At the same time, sustainable investors need to be cautious about supporting new fossil infrastructure that is justified on short term security grounds but risks becoming stranded as transition and technology progress. Transparent criteria for evaluating such investments, including lock-in risk and alignment with national climate goals, can help avoid misallocation of capital.
Avoiding a new kind of dependency
One risk in the present debate is that the world simply substitutes one form of energy dependence for another. As demand for critical minerals and clean technologies grows, supply chains for lithium, cobalt, rare earths, and solar and battery components are drawing greater scrutiny. These resources and manufacturing capacities are also concentrated in a limited number of countries.
A security-focused energy transition must therefore encompass strategies for diversification, recycling, substitution, and responsible sourcing in these value chains. Governments can support domestic or regional manufacturing where economically viable, encourage circular economy approaches that reduce primary material demand, and participate in international efforts to improve transparency and sustainability in mineral supply.
Digitalisation of the energy system also introduces cyber risks. Advanced metering, distributed generation, and more complex grid operations create new attack surfaces. This reinforces the argument that energy security and transition policy need to be co-designed, with cyber resilience and physical resilience considered alongside decarbonisation and affordability.
If these issues are ignored, there is a risk that arguments about security could be turned against the transition itself, casting new dependencies as reasons to slow or reverse course. A more balanced approach recognises that every energy system has risks, and that the objective is to choose and manage those risks in a way that supports climate stability and human development.
From tension to turning point
The confrontation between the United States and Iran in Western Asia is not the first time global energy markets have been rattled by geopolitics, and it will not be the last.

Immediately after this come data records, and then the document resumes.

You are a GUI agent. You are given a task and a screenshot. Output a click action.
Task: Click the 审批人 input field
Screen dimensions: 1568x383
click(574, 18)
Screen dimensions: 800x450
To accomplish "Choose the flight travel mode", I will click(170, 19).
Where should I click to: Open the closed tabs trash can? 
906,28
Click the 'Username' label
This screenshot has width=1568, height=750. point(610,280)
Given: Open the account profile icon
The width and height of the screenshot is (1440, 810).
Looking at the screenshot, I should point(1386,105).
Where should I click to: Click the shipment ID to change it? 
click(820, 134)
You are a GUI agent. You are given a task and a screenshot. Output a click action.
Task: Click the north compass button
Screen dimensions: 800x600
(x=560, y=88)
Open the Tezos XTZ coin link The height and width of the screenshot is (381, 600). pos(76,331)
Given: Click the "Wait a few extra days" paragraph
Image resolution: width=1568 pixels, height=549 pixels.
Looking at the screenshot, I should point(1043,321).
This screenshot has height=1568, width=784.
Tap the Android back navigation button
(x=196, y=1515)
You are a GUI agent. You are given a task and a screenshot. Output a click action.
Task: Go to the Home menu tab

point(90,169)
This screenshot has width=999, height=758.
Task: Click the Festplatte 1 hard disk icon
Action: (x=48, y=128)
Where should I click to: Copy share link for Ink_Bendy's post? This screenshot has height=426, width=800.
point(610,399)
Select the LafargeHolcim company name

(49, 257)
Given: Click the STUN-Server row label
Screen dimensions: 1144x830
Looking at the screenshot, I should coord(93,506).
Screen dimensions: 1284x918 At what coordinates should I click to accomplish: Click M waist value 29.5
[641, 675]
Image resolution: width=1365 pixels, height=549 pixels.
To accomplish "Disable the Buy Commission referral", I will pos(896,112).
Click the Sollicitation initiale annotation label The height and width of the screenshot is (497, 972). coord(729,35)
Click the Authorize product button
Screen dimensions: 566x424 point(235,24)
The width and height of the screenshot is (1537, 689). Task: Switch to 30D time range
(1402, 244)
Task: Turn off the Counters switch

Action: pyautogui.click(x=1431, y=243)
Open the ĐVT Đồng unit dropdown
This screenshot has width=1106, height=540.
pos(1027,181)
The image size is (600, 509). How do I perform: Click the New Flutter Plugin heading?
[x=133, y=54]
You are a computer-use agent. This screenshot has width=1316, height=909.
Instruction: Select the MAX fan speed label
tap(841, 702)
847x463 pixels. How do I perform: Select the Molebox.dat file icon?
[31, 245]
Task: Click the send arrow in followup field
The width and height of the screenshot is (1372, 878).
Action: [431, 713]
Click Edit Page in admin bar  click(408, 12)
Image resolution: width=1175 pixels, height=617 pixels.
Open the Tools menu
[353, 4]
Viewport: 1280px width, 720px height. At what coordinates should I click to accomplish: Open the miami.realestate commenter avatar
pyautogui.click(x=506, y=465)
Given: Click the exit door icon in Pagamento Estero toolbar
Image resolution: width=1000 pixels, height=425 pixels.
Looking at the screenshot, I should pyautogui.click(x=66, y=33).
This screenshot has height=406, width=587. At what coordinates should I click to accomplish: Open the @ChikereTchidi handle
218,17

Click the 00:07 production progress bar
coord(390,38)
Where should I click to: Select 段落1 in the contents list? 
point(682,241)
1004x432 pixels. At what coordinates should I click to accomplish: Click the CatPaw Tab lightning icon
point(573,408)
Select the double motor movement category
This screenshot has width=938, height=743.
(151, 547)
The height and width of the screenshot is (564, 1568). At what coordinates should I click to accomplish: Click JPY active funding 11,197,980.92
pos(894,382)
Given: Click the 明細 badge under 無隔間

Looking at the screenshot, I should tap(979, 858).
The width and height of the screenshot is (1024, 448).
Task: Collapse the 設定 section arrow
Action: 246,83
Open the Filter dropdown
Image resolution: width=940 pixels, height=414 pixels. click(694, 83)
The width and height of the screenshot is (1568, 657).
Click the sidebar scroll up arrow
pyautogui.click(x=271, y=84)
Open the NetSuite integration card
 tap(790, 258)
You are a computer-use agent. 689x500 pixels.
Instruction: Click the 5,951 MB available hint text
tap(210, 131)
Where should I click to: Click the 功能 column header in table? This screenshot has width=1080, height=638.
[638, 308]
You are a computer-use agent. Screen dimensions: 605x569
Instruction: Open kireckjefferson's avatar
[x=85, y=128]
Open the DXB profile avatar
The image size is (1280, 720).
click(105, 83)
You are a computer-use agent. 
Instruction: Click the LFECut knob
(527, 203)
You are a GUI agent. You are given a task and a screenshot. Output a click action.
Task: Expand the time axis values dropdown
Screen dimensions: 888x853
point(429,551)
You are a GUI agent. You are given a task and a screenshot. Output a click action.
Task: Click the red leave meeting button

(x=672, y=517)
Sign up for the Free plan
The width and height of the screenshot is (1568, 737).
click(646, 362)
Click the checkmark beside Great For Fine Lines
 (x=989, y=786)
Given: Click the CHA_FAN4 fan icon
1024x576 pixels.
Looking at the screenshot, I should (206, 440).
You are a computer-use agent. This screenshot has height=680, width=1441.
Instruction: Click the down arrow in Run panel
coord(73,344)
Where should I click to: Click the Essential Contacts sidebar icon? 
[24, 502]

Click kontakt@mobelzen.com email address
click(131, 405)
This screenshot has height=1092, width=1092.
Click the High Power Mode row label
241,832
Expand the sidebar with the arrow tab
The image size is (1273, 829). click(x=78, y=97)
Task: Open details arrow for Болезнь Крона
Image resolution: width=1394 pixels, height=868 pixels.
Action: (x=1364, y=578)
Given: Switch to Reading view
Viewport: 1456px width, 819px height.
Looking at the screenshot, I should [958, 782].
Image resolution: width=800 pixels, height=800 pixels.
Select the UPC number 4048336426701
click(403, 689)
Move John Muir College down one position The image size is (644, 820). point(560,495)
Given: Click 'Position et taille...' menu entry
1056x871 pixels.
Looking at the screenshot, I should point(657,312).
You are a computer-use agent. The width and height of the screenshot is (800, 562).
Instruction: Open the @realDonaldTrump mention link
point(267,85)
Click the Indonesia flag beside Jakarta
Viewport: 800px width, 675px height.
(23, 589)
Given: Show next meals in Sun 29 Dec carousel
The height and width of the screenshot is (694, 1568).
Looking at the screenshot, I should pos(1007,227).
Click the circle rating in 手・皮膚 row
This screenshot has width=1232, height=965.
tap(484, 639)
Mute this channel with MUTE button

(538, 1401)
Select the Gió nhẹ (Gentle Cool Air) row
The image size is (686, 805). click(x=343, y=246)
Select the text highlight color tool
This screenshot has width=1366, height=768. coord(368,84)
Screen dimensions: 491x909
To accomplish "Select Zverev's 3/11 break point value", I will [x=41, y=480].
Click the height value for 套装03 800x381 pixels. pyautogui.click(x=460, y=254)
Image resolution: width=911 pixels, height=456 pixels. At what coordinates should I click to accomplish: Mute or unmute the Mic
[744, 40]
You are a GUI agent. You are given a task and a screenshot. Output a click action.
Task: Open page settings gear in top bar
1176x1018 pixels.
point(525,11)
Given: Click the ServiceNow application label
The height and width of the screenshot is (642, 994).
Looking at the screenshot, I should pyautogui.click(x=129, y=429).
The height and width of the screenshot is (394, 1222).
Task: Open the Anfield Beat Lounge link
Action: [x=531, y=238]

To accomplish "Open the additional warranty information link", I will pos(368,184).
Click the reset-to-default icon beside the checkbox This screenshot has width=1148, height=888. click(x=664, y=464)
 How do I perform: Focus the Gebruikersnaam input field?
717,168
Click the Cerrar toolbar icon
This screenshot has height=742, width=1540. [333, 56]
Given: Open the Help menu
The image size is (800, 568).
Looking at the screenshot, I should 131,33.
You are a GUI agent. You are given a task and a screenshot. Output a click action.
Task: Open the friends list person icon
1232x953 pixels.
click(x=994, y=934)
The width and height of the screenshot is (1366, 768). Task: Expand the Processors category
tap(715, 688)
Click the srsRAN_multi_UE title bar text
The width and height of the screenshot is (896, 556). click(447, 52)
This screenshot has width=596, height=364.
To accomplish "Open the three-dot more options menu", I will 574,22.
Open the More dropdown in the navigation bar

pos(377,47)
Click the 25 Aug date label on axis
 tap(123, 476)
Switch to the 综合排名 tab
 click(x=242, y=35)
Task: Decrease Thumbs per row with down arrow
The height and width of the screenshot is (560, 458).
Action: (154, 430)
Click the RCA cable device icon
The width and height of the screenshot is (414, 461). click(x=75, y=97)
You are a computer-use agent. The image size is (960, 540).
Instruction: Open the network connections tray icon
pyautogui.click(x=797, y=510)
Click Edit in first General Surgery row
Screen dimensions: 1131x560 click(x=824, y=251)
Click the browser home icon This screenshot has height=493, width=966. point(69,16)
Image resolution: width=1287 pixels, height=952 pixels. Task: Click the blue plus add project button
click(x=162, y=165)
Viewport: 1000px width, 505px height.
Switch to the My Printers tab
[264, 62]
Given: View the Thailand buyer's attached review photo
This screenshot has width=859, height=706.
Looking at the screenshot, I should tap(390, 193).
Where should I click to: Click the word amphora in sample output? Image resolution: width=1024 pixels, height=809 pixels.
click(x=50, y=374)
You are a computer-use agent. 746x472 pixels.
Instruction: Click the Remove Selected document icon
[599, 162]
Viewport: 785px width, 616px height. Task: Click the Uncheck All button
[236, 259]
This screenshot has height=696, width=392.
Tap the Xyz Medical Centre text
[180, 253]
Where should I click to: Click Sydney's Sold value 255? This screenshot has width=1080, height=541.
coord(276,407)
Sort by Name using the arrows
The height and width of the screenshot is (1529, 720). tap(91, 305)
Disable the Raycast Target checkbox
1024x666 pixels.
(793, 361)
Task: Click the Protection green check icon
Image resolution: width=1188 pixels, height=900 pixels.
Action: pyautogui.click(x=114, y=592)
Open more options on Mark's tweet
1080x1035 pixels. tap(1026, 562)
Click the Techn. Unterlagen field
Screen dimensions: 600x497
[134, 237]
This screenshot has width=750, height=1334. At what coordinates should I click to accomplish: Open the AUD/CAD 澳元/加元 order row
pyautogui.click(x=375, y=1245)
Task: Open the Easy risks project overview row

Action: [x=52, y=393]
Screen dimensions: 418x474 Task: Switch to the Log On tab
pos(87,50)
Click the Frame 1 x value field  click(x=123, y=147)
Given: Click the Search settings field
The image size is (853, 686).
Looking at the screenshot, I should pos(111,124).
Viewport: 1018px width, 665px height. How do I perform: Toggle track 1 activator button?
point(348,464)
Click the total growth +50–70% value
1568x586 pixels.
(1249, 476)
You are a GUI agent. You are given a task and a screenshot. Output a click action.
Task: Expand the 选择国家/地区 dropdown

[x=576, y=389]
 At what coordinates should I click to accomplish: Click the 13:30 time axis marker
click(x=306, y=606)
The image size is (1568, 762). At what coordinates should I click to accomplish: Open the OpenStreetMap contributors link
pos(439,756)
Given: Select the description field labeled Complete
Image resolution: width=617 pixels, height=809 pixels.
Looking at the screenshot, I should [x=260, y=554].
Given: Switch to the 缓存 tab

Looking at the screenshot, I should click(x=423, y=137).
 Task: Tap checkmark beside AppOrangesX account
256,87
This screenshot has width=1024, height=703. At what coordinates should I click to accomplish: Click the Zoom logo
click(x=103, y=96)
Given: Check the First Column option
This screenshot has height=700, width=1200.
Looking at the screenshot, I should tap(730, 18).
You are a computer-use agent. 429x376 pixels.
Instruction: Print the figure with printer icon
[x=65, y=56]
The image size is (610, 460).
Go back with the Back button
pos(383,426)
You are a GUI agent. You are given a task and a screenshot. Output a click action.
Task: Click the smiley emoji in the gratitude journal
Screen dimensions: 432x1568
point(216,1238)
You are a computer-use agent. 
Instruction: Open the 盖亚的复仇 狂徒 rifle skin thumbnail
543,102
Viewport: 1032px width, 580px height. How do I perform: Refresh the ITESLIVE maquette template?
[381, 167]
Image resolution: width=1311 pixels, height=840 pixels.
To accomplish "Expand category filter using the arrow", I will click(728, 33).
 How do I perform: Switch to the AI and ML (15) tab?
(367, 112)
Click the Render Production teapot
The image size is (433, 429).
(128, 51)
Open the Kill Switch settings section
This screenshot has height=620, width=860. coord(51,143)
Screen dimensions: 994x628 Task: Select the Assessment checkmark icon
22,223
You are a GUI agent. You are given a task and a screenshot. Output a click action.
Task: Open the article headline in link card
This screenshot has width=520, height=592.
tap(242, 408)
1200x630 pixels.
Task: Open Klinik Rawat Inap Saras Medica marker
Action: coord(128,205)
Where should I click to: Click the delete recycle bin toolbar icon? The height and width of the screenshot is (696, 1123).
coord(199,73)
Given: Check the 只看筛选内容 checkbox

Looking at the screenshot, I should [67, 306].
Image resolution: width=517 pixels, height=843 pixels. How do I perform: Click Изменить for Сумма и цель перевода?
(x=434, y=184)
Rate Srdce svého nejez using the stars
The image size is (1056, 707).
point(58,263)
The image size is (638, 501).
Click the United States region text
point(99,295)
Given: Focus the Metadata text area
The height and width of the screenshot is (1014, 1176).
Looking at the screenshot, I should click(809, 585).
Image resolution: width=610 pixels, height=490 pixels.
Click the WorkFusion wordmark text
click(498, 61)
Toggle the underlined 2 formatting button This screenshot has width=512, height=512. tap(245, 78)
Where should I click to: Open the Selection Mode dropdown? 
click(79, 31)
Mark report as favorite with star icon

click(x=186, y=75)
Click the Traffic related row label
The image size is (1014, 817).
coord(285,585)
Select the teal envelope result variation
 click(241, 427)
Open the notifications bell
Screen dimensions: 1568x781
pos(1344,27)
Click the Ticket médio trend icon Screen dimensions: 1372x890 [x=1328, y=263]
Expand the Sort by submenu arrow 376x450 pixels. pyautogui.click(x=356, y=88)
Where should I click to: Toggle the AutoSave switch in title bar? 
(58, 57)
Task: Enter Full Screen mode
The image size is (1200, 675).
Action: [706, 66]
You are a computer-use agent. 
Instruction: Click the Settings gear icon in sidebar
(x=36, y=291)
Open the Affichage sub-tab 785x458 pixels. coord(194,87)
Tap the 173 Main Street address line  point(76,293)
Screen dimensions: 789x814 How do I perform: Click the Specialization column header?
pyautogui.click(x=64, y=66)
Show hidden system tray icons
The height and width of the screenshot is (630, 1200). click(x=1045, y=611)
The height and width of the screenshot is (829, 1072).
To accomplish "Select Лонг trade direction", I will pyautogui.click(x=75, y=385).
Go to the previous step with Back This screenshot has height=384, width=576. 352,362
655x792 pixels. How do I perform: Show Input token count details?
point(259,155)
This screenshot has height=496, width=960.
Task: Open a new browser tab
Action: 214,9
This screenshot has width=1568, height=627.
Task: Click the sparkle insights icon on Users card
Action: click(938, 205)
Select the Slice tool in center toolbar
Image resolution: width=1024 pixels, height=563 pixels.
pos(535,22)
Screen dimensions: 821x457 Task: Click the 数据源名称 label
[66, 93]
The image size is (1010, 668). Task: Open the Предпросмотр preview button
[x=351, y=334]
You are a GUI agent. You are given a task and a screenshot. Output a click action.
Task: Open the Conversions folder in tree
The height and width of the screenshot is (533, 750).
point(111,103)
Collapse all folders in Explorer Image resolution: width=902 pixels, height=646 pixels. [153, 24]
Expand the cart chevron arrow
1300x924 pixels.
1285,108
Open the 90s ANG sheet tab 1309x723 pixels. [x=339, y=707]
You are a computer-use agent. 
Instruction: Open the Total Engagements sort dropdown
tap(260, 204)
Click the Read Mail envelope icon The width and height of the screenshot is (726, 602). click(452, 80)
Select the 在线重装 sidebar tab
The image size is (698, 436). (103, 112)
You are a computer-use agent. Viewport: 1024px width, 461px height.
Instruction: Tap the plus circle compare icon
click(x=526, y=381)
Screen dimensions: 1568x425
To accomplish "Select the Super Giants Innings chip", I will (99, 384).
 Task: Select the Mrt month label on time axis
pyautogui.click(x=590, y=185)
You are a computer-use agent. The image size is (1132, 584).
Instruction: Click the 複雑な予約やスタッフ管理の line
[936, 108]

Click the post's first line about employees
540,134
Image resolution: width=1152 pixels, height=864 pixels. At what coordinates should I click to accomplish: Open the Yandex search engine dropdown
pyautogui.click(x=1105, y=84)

It does, however, come at a moment when the technologies, policies, and financial tools needed for a different kind of energy system are more available than ever.
For governments, the choice is not between energy security and energy transition. It is between a narrow concept of security that perpetuates vulnerability to fossil fuel disruptions, and a broader strategy that views accelerated transition as the foundation of resilience. For investors and financial institutions, the conflict is a reminder that capital allocation to clean, diversified, and efficient energy systems is not only a climate imperative but a risk management imperative.
If the opportunity is seized, the shock from Western Asia could help crystallise a new consensus. In that consensus, every increment of renewable capacity, every avoided unit of fossil fuel demand, and every improvement in system flexibility is understood as a contribution to both net zero goals and national security. The alternative is to continue managing recurring crises around the same chokepoints, with rising costs for economies, societies, and the climate.
ESG and sustainable finance practitioners are well placed to support the better path, by aligning frameworks, instruments, and engagement strategies with this integrated view of security and transition. The question for the coming years is how quickly policymakers and markets can move from recognising that linkage in principle to operationalising it in practice.